Remembering December 7, 1941
Bill McGee recalls …
“On Sunday morning, December 7, 1941, John Ruud, Joe Rizzo and I were walking down Broadway in downtown Portland, checking out the movies. All of a sudden, someone opened a store door and shouted to anyone in earshot, “The radio says the Japs just bombed the hell out of us—somewhere called Pearl Harbor!”
“The three of us stood there in shock. The news had been reporting stories about the threat of a war with Japan, but now the facts of the matter were quite different. We forgot about the movies and hurried back to John’s uncle’s house and stayed glued to the radio.
“In time, we would learn the magnitude of the damage to our U.S. Navy. In this long-planned secret attack, some 400 Japanese warplanes took to the skies from the flight decks of six aircraft carriers that were supported by 28 warships and 27 submarines. Precisely on their schedule, at 7:55 a.m., Hawaii time, the Japanese planes appeared suddenly over the unsuspecting U.S. Naval Base at Pearl Harbor, eight miles west of Honolulu on the island of Oahu. Their mission: to bomb the hell out of the naval base. When the Japanese pilots turned homeward, they had either sunk or severely damaged eight U.S. battleships, three cruisers, three destroyers, and five other special-mission vessels. In this sneak attack, the Japanese had destroyed 177 Navy and Army aircraft and—worst of all—more than 2,400 Navy, Army, and Marine Corps, and civilian personnel had been killed; 960 were missing, and more than 1,100 were wounded.
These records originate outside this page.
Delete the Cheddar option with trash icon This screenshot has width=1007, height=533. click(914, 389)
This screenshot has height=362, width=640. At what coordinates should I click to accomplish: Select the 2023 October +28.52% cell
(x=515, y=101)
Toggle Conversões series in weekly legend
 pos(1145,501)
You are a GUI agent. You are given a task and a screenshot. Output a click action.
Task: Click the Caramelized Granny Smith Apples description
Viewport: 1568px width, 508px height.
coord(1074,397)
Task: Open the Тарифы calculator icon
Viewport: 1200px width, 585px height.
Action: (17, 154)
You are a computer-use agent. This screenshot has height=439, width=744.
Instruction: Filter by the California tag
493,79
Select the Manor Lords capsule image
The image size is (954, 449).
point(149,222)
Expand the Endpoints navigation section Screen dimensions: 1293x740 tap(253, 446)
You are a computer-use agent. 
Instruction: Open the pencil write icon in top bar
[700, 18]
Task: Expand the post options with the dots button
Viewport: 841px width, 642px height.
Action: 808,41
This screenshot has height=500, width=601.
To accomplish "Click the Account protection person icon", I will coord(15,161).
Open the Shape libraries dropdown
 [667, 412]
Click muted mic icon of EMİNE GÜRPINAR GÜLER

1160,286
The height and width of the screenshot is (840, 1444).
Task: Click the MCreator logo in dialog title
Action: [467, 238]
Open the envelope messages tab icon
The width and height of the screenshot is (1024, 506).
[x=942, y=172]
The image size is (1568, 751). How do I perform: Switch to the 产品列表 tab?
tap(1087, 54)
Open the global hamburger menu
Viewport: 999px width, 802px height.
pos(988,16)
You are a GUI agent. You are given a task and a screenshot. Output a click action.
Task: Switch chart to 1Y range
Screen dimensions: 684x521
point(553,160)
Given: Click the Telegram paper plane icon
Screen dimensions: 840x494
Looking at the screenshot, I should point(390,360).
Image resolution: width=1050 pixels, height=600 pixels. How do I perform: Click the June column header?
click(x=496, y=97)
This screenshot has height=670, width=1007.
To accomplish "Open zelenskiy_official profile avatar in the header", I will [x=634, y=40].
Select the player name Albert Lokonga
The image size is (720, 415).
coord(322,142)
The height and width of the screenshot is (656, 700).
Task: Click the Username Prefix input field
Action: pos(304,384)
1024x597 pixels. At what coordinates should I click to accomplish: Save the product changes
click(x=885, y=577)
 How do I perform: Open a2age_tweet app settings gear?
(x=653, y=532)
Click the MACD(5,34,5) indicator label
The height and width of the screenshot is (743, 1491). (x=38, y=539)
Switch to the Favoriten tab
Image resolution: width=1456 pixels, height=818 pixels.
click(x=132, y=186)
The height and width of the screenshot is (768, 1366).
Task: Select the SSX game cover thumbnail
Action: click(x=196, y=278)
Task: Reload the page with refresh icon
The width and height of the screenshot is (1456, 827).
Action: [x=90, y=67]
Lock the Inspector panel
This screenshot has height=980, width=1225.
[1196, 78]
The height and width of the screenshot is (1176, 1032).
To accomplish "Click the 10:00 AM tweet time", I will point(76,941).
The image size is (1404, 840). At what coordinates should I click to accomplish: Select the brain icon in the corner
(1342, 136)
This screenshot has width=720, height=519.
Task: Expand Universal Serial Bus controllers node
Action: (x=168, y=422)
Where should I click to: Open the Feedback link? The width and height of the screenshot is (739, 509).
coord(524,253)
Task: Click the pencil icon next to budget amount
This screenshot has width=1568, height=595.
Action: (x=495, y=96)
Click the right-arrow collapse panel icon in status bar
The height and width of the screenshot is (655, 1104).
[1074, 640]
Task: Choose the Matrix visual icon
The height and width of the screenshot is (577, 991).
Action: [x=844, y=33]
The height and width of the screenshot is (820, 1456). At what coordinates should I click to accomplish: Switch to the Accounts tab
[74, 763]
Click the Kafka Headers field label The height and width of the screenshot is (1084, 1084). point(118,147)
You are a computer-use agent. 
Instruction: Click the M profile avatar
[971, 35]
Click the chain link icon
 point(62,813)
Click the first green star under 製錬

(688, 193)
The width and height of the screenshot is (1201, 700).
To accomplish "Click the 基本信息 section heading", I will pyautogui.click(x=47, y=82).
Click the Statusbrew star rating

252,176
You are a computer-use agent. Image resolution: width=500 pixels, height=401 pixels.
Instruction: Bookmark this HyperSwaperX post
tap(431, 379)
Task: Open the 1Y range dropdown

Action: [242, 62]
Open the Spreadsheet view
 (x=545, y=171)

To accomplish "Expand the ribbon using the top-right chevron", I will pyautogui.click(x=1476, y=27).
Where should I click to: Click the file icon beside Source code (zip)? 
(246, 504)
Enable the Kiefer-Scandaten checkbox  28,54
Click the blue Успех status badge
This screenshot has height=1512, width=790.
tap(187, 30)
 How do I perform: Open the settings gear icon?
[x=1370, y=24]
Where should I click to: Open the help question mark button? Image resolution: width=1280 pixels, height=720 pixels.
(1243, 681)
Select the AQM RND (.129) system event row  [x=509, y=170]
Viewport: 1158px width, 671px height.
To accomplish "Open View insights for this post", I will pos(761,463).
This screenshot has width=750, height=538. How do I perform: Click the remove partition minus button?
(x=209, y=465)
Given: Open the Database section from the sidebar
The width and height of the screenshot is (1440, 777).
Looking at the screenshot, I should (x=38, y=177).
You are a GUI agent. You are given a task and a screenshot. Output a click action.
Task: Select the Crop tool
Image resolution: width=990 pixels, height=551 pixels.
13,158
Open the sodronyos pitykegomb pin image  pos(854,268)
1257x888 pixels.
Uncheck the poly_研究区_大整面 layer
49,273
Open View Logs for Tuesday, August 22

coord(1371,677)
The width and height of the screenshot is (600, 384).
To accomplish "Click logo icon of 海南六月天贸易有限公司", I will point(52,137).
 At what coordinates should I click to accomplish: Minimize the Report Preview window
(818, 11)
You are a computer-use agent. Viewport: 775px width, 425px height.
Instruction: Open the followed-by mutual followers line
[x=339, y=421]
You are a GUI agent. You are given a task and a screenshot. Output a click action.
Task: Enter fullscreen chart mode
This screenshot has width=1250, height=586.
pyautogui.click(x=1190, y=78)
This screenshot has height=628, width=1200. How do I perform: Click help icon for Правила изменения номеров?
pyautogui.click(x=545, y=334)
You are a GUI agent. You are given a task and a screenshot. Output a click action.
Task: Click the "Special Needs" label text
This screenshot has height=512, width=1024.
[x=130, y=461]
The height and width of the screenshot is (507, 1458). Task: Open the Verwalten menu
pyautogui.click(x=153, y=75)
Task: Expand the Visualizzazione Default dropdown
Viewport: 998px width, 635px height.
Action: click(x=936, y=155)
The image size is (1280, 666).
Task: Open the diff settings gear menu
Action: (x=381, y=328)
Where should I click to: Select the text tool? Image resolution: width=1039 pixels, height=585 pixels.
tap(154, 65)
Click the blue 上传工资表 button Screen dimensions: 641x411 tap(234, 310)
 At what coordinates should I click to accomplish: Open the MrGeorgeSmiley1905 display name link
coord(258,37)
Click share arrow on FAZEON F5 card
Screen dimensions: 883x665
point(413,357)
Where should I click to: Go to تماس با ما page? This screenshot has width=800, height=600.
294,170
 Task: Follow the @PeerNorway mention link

“No event in United States history—not the Civil War nor World War I—had ever so shaken this nation.
“The next day, President Franklin D. Roosevelt famously described December 7, 1941 as “a date which will live in infamy” and he declared war on Japan. On December 11, he declared war on Germany. The stage was set: the United States would eventually be fighting a war on two fronts—Europe and the Pacific.
“Like other guys my age, I was gung-ho to get into the fight. Now that we were going to war, I thought the Marines might make an exception to the age requirement of 18 (when the U.S. entered the war, the age requirement to register with a local draft board was changed from 21 to 18). I went to the Marine recruiting office in Vancouver, but there was no way they would take me at 16. However, if one of my parents signed a consent form, they would take me when I turned 17 on September 30, 1942.”